Interview,  June, 2002  by Graham Fuller

Atanarjuat (The Fast Runner) is the first feature from the Inuit film industry in Canada's arctic Nunavut territory. It might also be one of the most beautiful movies ever made--at least it feels that way in 2002, when beauty has become a secondary consideration in cinema. Try to think when a movie last moved you with naturally achieved visual majesty--as opposed to the kind created in a computer--and you might find yourself groping for a memory, though there are many moments in Crouching Tiger, Hidden Dragon (2000) and a few in Lord of the Rings: The Fellowship of the Ring that approach transcendence.

What follows may sound like a National Geographic travelogue or a bigger, brighter version of Robert Flaherty's Nanook of the North (1922). But don't turn the page until I've mentioned the Macbeth-like murders, the woman who sleeps with two married brothers, the chase, the rape, and the culmination of the blood feud that drives The Fast Runner.

Directed by Zacharias Kunuk and luminously photographed on widescreen digital video, it's set in the mists of time on the shimmering ice plateaus where nomadic bands subsist on fish, birds' eggs, the odd rabbit and, when the hunting's good, caribou and walrus. Here an igloo can be built in no time to provide a house or a nightclub where the entertainment will include bawdy singsongs and contests--in which men take turns slugging one another's faces--for a woman's hand.
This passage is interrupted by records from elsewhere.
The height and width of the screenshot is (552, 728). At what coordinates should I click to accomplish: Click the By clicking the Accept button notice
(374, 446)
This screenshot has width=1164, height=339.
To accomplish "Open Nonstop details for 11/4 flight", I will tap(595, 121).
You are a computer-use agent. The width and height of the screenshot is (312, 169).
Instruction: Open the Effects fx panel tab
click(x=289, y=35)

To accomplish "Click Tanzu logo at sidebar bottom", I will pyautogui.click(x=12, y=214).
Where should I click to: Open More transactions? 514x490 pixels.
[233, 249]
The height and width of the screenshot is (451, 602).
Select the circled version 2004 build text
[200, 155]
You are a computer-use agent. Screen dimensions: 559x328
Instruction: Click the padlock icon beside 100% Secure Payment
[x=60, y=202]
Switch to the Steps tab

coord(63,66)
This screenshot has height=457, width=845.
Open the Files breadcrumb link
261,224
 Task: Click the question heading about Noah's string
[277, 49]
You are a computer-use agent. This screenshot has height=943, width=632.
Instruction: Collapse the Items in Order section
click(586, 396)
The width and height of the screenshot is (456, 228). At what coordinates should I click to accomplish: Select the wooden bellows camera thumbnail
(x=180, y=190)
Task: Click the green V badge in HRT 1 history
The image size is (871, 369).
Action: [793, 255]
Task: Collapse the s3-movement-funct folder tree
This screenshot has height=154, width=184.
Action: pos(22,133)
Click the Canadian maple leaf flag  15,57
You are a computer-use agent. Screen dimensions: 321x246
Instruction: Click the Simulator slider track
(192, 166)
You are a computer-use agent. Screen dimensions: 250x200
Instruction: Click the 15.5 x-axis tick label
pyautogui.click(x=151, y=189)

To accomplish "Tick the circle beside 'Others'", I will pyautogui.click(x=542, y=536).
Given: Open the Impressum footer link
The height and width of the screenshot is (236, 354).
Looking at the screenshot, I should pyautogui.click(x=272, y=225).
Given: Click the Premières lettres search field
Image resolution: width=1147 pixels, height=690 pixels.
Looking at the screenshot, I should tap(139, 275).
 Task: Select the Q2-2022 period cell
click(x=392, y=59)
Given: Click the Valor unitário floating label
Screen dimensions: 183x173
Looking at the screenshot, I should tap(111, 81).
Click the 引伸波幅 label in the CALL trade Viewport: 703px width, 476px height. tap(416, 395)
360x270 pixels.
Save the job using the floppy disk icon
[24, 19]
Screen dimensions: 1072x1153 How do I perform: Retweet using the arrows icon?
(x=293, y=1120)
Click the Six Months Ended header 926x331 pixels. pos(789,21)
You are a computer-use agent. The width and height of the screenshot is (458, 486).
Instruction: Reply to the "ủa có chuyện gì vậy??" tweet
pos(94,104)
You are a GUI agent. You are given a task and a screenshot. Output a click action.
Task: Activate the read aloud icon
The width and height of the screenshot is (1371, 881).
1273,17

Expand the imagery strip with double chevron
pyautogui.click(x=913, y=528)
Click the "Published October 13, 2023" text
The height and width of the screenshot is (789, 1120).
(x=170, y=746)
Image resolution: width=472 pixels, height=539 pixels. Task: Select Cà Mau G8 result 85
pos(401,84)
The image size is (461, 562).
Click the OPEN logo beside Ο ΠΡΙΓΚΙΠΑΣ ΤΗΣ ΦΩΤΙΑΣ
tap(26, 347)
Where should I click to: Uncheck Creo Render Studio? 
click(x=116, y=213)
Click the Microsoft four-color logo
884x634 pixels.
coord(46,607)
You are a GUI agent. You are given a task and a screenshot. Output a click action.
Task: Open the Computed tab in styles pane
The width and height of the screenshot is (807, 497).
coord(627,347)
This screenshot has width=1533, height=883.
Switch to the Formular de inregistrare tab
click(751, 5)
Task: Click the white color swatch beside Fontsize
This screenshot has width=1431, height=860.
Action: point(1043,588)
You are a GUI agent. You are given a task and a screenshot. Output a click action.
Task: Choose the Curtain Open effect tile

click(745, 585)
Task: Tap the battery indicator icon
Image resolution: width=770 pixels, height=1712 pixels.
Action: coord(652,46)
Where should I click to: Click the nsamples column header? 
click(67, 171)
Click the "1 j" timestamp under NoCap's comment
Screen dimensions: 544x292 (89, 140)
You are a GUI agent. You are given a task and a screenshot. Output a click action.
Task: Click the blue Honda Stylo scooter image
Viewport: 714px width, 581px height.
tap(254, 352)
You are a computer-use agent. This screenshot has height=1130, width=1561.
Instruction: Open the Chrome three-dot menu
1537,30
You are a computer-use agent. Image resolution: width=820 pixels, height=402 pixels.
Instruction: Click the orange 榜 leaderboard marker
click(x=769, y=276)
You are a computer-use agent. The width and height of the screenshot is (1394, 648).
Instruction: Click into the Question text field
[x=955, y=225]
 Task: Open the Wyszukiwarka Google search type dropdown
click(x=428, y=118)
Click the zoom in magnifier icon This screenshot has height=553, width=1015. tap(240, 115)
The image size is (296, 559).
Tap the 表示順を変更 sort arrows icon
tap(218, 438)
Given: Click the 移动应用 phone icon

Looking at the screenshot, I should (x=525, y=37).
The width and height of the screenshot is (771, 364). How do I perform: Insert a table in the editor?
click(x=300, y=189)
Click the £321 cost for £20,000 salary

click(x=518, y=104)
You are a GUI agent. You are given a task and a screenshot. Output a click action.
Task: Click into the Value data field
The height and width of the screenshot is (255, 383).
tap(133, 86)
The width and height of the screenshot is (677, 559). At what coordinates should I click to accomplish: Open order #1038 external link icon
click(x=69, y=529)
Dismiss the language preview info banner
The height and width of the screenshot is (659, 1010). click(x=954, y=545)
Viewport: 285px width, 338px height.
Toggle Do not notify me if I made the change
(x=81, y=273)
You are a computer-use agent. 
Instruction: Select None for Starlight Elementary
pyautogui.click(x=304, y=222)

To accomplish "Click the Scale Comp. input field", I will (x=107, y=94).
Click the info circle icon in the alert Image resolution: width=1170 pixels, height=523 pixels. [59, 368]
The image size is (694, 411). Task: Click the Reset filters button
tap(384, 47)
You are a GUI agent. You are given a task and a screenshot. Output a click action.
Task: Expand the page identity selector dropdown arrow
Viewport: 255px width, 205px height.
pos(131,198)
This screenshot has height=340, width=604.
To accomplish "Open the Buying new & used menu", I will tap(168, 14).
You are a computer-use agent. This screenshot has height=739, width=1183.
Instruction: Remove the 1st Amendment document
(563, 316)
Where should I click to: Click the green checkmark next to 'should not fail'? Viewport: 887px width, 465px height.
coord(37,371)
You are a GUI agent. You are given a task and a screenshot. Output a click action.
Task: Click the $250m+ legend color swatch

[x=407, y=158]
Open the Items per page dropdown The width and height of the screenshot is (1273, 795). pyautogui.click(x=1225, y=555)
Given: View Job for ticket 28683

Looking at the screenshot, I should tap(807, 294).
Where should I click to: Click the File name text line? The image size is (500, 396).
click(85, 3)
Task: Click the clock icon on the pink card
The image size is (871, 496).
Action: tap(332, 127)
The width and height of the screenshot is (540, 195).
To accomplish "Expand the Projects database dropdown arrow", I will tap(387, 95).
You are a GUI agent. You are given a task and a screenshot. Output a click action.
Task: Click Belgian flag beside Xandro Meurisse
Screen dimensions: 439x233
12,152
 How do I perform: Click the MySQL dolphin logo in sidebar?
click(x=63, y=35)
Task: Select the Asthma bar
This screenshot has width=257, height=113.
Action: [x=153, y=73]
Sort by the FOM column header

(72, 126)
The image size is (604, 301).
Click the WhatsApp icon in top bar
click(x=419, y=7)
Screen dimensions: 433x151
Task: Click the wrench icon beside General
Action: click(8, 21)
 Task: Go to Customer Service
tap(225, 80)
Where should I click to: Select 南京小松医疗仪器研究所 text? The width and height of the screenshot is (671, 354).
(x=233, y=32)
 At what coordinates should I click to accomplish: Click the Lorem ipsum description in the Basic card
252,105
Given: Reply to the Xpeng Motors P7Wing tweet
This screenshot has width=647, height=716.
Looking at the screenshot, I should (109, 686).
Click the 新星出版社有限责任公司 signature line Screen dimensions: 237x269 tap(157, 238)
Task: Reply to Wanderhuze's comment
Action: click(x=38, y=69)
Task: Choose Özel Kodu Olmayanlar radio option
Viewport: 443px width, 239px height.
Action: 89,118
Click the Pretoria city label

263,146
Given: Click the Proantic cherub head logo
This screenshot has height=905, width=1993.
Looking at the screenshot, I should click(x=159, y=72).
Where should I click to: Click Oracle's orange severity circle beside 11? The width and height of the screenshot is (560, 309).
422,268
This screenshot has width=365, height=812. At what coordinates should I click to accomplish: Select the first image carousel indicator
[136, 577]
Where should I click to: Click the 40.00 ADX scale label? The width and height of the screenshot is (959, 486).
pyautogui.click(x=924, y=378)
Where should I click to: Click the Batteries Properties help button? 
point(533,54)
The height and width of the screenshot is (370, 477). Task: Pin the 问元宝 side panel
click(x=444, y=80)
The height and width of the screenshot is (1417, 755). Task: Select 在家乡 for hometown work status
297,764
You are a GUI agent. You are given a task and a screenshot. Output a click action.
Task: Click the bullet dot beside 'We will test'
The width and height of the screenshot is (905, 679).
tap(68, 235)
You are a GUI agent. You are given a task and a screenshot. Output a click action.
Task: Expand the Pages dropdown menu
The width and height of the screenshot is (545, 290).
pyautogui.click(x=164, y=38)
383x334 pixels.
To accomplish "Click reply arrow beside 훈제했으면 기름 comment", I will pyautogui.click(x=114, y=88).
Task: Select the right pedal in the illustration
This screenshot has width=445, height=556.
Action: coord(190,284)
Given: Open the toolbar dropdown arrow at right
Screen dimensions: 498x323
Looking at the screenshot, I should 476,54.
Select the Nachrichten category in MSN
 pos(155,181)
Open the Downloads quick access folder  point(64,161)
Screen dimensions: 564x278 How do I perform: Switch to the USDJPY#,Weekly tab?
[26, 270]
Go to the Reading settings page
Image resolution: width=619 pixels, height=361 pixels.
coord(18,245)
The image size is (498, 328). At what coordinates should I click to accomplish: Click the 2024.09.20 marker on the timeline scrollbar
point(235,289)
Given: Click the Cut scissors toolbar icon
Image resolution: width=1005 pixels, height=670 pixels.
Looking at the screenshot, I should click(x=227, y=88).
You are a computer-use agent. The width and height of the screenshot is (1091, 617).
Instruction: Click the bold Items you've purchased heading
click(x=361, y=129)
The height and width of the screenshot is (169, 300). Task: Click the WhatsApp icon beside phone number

Once the woman has been won and impregnated, her husband will press his ear to her stomach to get a welcome kick in the face from the growing baby, as prospective dads do everywhere. Meanwhile, the crystalline wastes and chemistry-set sunsets--where the blue of the night meets the gold of the day--look like they were scripted by Keats and photographed by Turner. They are not there to prettify the film but to suggest the pantheistic nature of the universe.

The Fast Runner is partially about men and women doing what they must to survive, which involves working, flirting and telling ribald jokes. "If you want to lift a heavy rock, think of it as a woman's butt," Amaqjuaq tells his younger brother Atanarjuat. Though reminiscent in its leisurely rhythm and leathery protagonists of Ulrike Koch's 1997 documentary The Saltmen of Tibet, Kunuk's film manages the feat of being both a stirring, poetic revenge saga and an ethnographic study.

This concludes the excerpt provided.